A Counterpoint to Collaborative Lesson Design

This post originally appeared on the Software Carpentry website.

Discussion of our proposed lesson on on modern scientific authoring is an instructive counterpoint to our previous post extolling the virtues of collaborative lesson development. The aim of the lesson is to show researchers how to write and publish in the early 21st Century—or more honestly, to persuade them to stop mailing each other copies of Microsoft Word files and start using something else. After a long-winded opening (which I’ll cut substantially), the current introduction summarizes the strengths and weaknesses of six options:

  1. WYSIWYG on the desktop (Microsoft Word).
  2. WYSIWYG on the web (Google Docs).
  3. Desktop typesetting (LaTeX).
  4. Web-based typesetting hybrids (Authorea, Overleaf).
  5. HTML.
  6. Markdown.

It concludes that for the foreseeable future, many researchers will continue to prefer WYSIWYG tools rather than typesetting tools requiring compilation (such as LaTeX and Markdown). However, since most researchers are already familiar with WYSIWYG tools, and since typesetting tools are easier to integrate into reproducible workflows, the lesson will focus on LaTeX for mansucripts and Markdown for the web.

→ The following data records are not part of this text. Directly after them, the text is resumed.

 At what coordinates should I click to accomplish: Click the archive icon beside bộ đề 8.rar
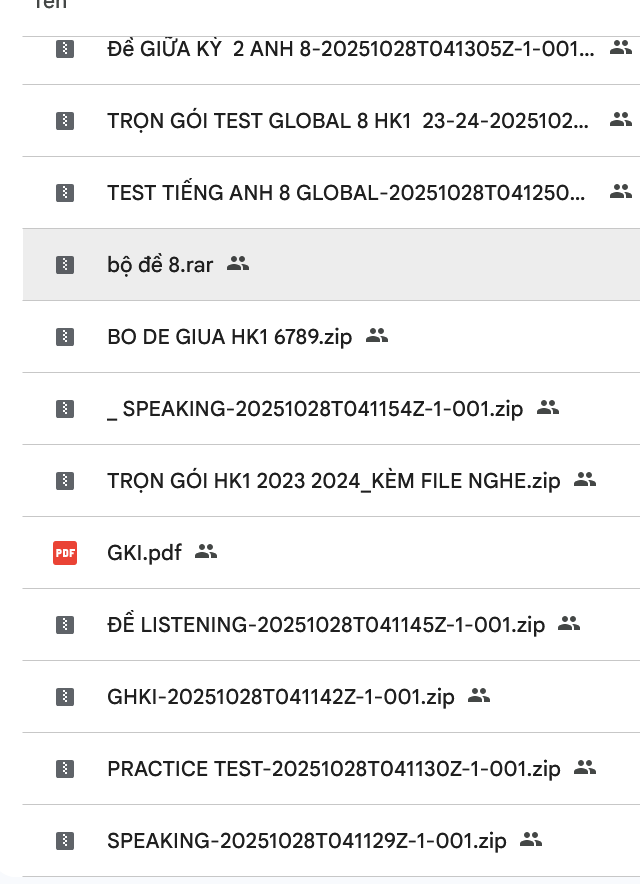pos(65,265)
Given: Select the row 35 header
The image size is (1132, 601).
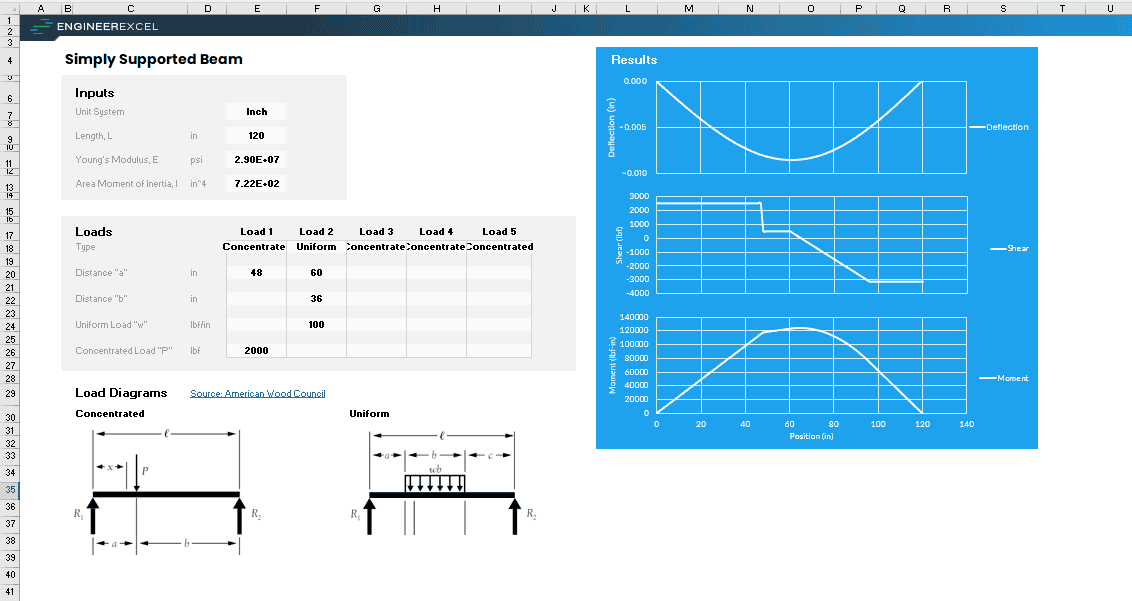Looking at the screenshot, I should [10, 490].
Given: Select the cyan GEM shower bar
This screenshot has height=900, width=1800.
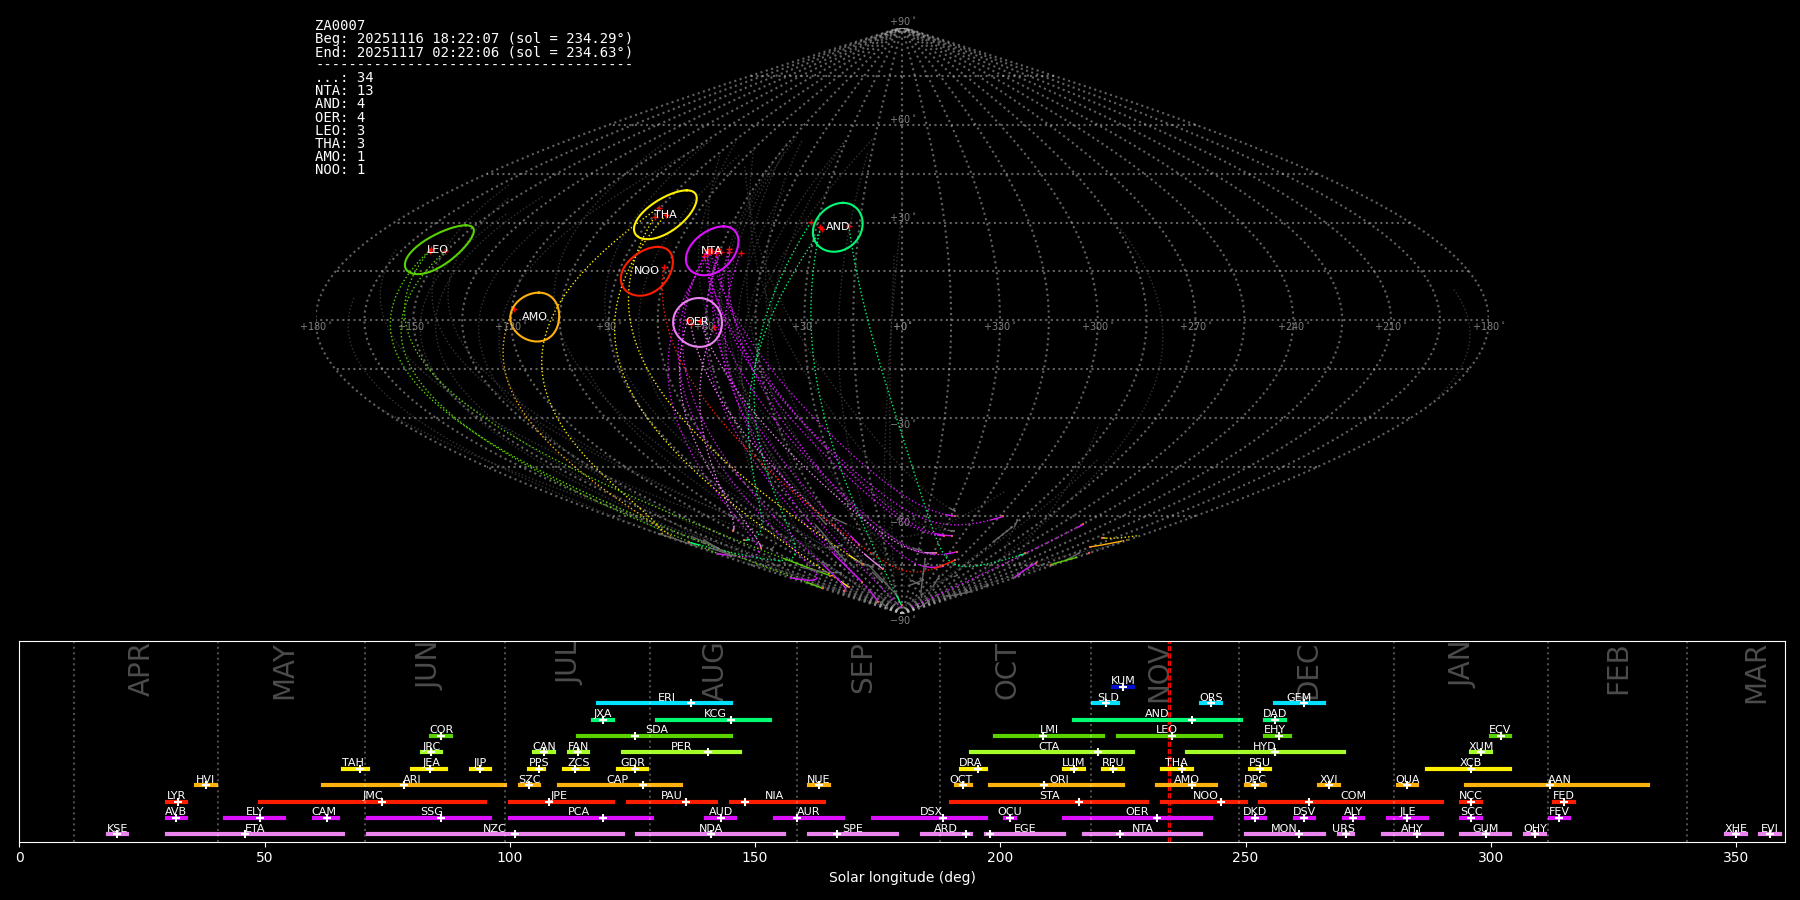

The feedback to date has been interesting:

  • Word’s built-in compare/merge tool can be launched from version control systems.
  • New tools (like Authorea and Overleaf) are necessarily immature, and there’s no guarantee they’ll still be around in a couple of years.
  • Many journals won’t accept either LaTeX or Markdown, so we should teach a Markdown-plus-Pandoc workflow.
  • Setting up a build environment for a randomly-selected LaTeX document is exactly as challenging as setting one up for a randomly chosen piece of software.
  • What about LyX?
  • What about CommonMark?
  • What about reStructuredText?
  • What about RMarkdown?
  • What about Microsoft OneDrive?
  • What about org-mode?
  • What about the Jupyter Notebook?

There were a few comments about lesson content (mostly about workflows for reviewing changes), but compared to the feedback on the new introduction to Python, there was much more about technical issues like tools and formats and much less about pedagogy and big ideas. I suspect there are two reasons for that:

  1. We’ve been teaching Python for years, so instructors are more familiar with the pedagogical issues.

  2. There’s genuinely less agreement about tools for modern research writing.

The next step is going to be to draw up an outline like this one laying out topics, exercises, and timings. We’ve found with the new Python lesson that this focuses the discussion, and we’re hoping that it will allow parallelization, i.e., that many people will be able to fill in different parts of the outline simultaneously once the overall structure has been agreed.

One of the biggest challenges in doing this will be to make the lesson not depend on command-line skills, so that it’s accessible to people who are attending Data Carpentry workshops. That’s going to be hard, as both LaTeX and Pandoc are command-line tools. Whatever results, building lessons this way is a big step for us, and I’m eager to see how well it actually works.